==== The records ====
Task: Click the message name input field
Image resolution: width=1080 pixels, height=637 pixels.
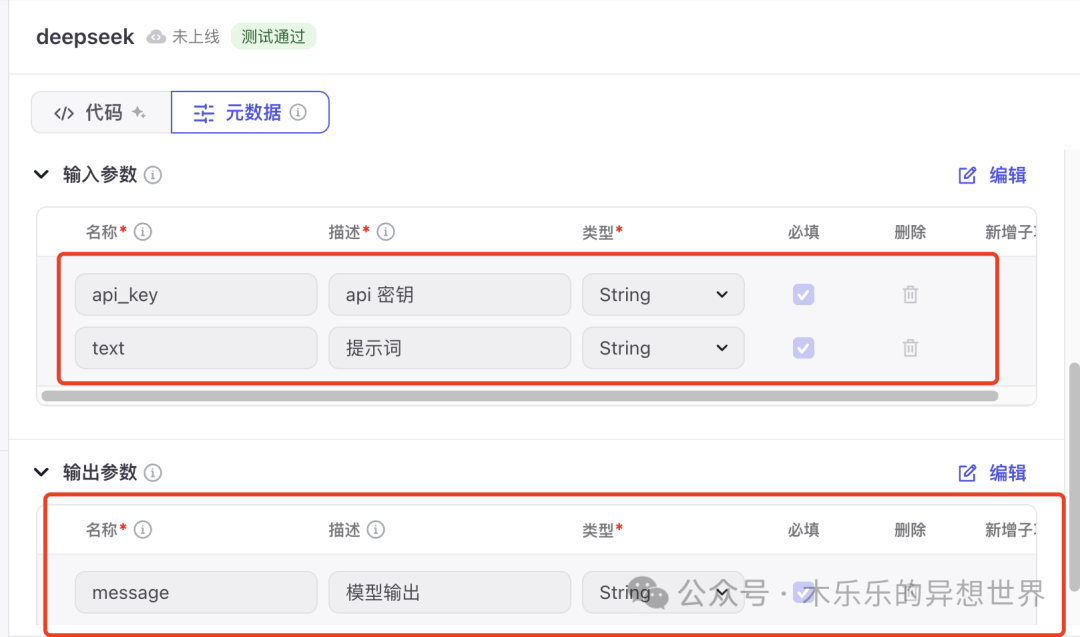Action: tap(196, 593)
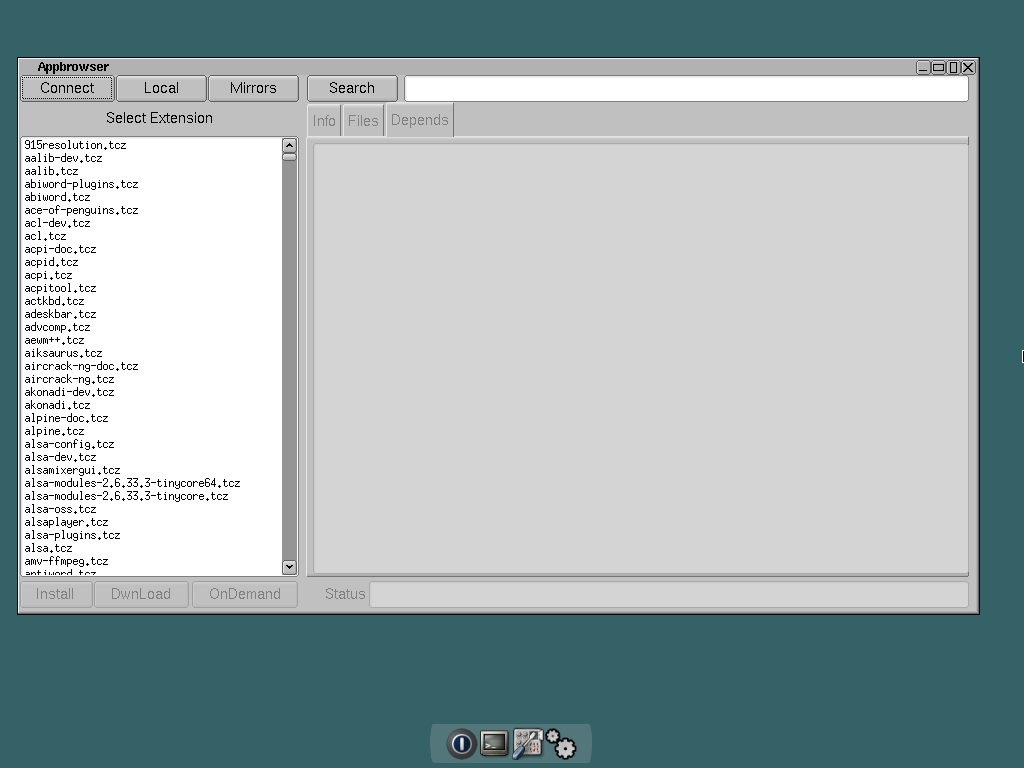Focus the search text field
The image size is (1024, 768).
pyautogui.click(x=686, y=88)
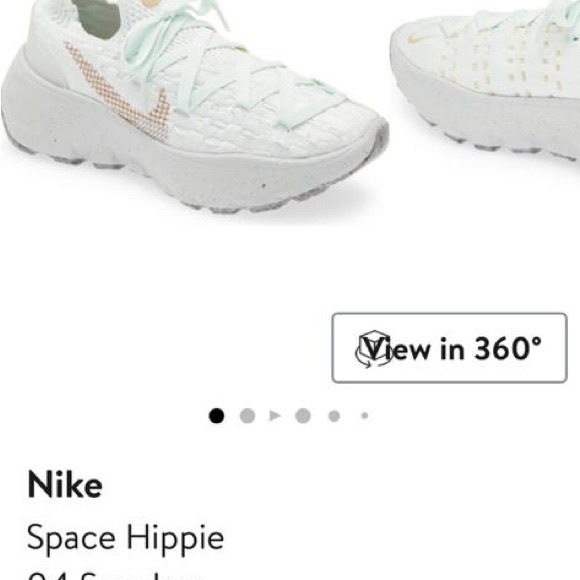Tap the dark heel opening of left sneaker

(98, 18)
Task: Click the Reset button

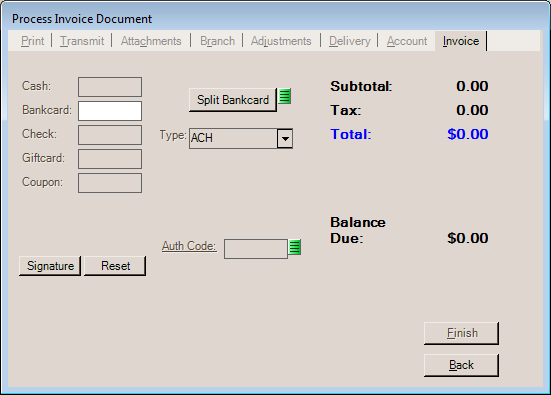Action: 115,266
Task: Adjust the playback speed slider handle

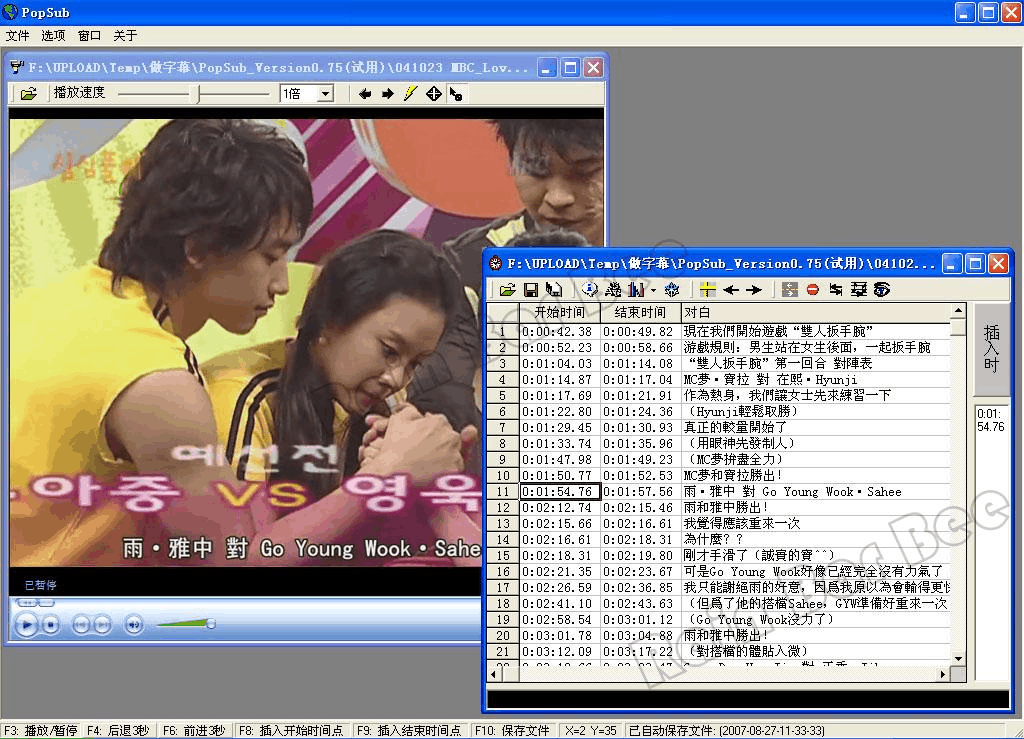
====
■ Aim of the task ■
Copy out the data exactly and keep the pictures out.

■ The answer ■
Task: Click the message name input field
Image resolution: width=1080 pixels, height=637 pixels.
Action: tap(196, 593)
Focus the search text field
The image size is (1024, 768).
pyautogui.click(x=686, y=88)
Tap the dark heel opening of left sneaker

(98, 18)
Task: Click the Reset button

Action: 115,266
Task: Adjust the playback speed slider handle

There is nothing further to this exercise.